Work instructions: In the material below, from the line containing "You are a computer-use" through the end, replace "link" with "button" and leave everything else unchanged. Omit the pictures from your answer.

[Item coordinate data]
........

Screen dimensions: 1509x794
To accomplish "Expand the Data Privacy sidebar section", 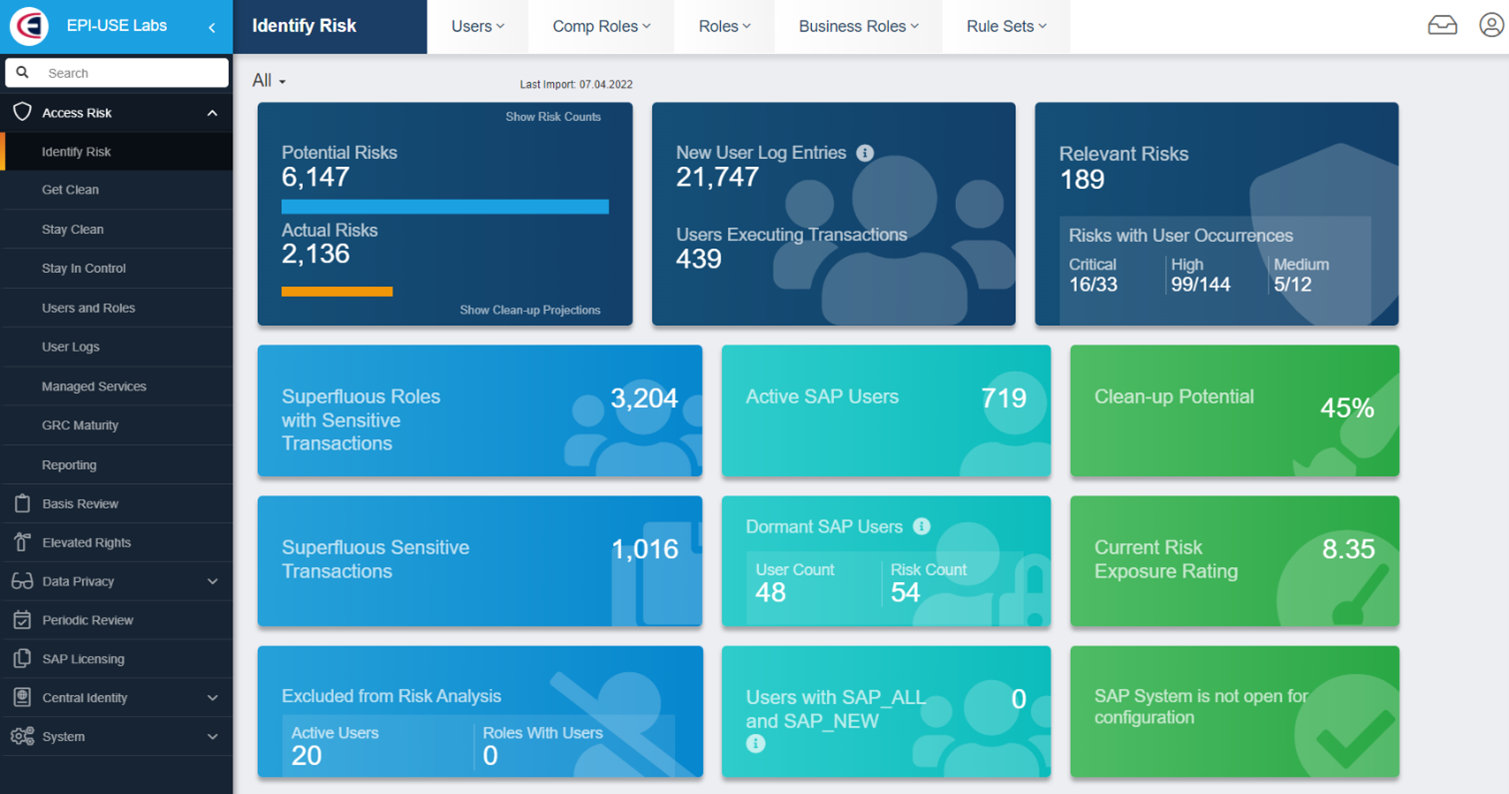I will click(211, 581).
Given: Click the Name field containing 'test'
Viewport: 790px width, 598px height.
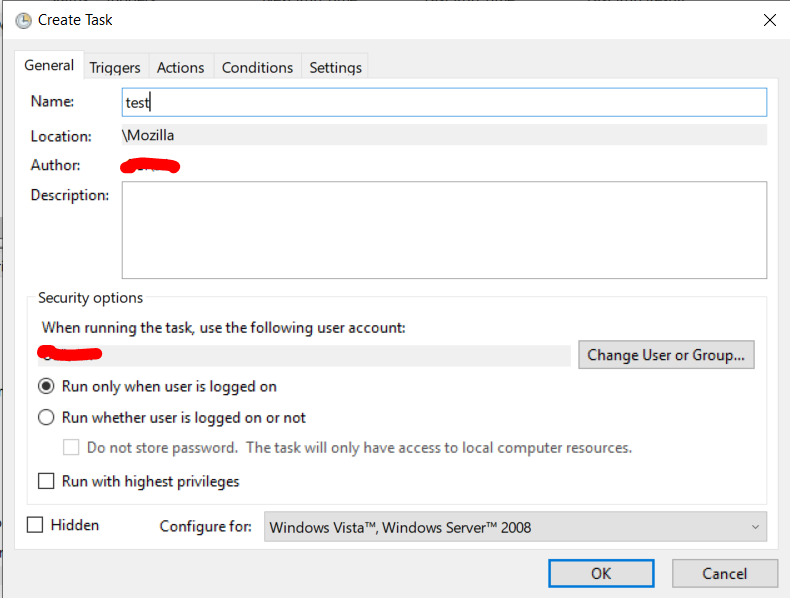Looking at the screenshot, I should 443,102.
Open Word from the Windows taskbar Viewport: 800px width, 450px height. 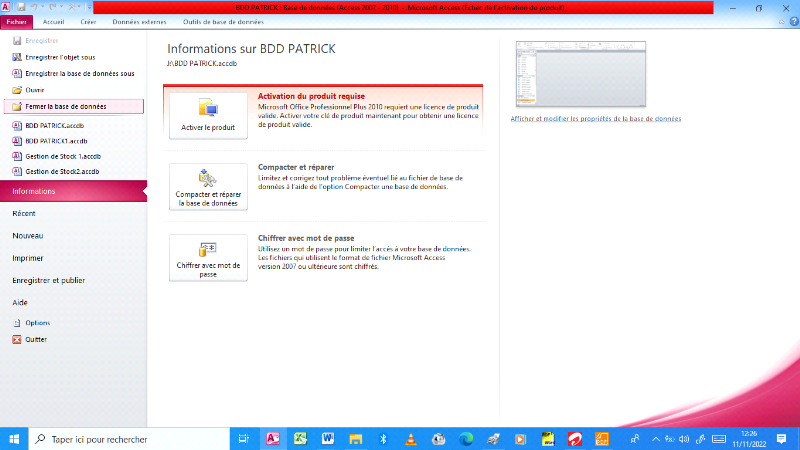coord(327,439)
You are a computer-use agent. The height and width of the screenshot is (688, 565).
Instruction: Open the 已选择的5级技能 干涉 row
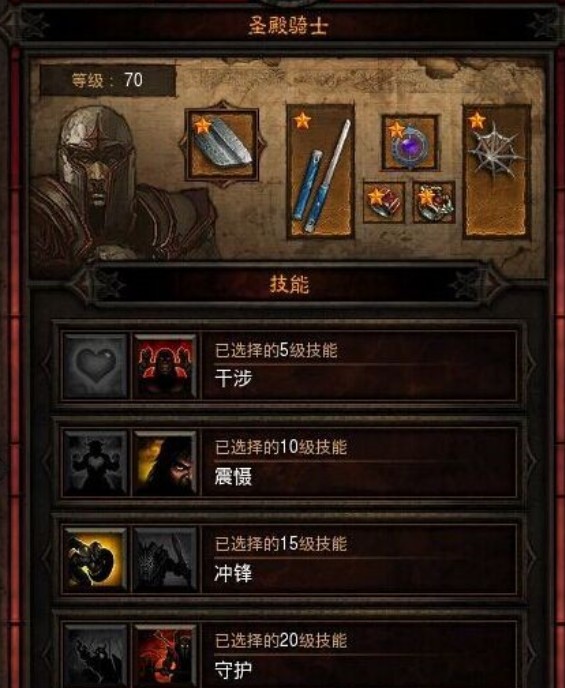(289, 366)
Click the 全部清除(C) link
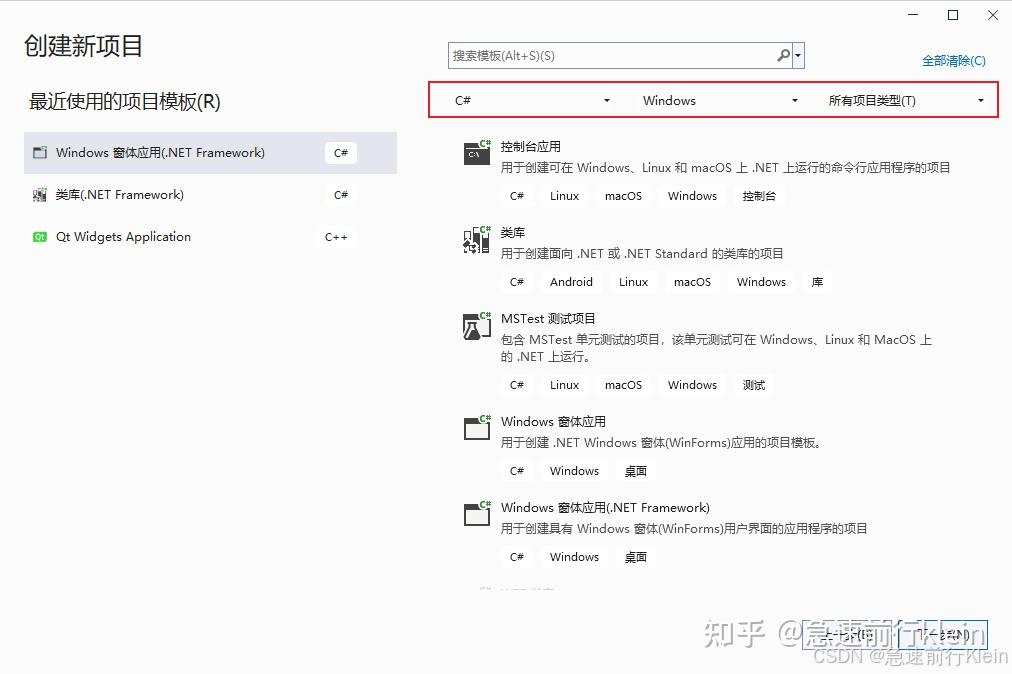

........

Exercise answer:
You are a computer-use agent. The height and width of the screenshot is (688, 565).
Instruction: Open the 已选择的5级技能 干涉 row
(289, 366)
Click the 全部清除(C) button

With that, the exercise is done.